**Exercise directions**
Work out how many lines of the data below hold the string "toolbar". Answer with that number alone.
-- -- --
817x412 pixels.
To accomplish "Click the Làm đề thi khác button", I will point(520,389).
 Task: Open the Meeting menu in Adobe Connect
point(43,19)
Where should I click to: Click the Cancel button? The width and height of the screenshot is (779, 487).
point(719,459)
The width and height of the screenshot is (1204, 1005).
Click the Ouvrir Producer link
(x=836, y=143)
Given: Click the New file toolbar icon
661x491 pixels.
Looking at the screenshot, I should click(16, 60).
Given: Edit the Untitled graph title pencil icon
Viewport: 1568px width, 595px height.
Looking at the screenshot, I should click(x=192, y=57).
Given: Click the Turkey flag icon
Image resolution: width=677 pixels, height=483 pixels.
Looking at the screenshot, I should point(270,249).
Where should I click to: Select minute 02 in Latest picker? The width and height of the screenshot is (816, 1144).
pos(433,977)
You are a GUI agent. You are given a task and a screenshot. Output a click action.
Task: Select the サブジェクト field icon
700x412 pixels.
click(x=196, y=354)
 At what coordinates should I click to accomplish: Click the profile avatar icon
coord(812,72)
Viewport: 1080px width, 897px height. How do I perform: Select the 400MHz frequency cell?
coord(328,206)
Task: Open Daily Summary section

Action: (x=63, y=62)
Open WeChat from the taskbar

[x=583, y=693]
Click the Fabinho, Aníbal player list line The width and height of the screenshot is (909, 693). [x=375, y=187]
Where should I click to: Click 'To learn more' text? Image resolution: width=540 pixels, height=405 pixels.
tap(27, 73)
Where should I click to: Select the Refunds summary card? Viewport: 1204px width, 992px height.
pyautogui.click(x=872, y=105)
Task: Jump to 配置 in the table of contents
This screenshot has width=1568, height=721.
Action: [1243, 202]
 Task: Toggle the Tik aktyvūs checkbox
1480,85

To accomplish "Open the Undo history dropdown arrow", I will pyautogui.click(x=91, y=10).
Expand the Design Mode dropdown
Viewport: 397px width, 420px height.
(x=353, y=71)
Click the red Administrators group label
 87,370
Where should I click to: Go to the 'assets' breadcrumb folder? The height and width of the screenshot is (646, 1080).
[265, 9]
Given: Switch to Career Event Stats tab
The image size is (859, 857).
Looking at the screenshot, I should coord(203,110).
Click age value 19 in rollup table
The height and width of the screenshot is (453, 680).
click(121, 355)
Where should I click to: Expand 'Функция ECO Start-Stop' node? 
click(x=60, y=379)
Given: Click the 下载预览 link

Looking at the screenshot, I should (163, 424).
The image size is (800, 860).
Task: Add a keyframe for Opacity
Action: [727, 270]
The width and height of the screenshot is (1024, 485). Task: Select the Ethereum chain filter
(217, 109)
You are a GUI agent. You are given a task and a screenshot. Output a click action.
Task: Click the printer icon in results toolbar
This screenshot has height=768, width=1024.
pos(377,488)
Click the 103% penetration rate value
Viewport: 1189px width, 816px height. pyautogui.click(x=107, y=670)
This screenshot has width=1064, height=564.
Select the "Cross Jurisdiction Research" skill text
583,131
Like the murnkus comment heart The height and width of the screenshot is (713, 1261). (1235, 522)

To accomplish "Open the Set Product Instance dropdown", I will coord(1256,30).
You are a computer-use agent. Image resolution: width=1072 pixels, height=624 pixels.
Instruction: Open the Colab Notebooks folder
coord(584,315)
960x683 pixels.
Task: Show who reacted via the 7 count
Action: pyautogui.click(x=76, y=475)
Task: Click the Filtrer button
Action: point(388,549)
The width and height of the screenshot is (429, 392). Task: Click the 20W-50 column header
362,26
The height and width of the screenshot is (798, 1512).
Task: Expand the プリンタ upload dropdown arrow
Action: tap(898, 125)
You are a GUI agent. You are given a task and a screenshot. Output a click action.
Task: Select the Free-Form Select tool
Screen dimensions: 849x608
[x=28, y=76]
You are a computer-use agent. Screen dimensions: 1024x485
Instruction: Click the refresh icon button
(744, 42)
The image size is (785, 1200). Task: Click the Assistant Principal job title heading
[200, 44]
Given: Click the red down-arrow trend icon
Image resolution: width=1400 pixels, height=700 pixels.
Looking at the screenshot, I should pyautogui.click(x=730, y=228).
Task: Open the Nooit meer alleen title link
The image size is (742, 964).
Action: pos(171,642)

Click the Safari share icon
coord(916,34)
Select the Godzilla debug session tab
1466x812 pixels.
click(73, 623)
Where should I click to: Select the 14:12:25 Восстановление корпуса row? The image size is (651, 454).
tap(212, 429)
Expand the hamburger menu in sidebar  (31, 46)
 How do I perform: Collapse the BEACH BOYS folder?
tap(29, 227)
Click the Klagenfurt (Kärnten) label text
-- -- --
**Response to the task**
2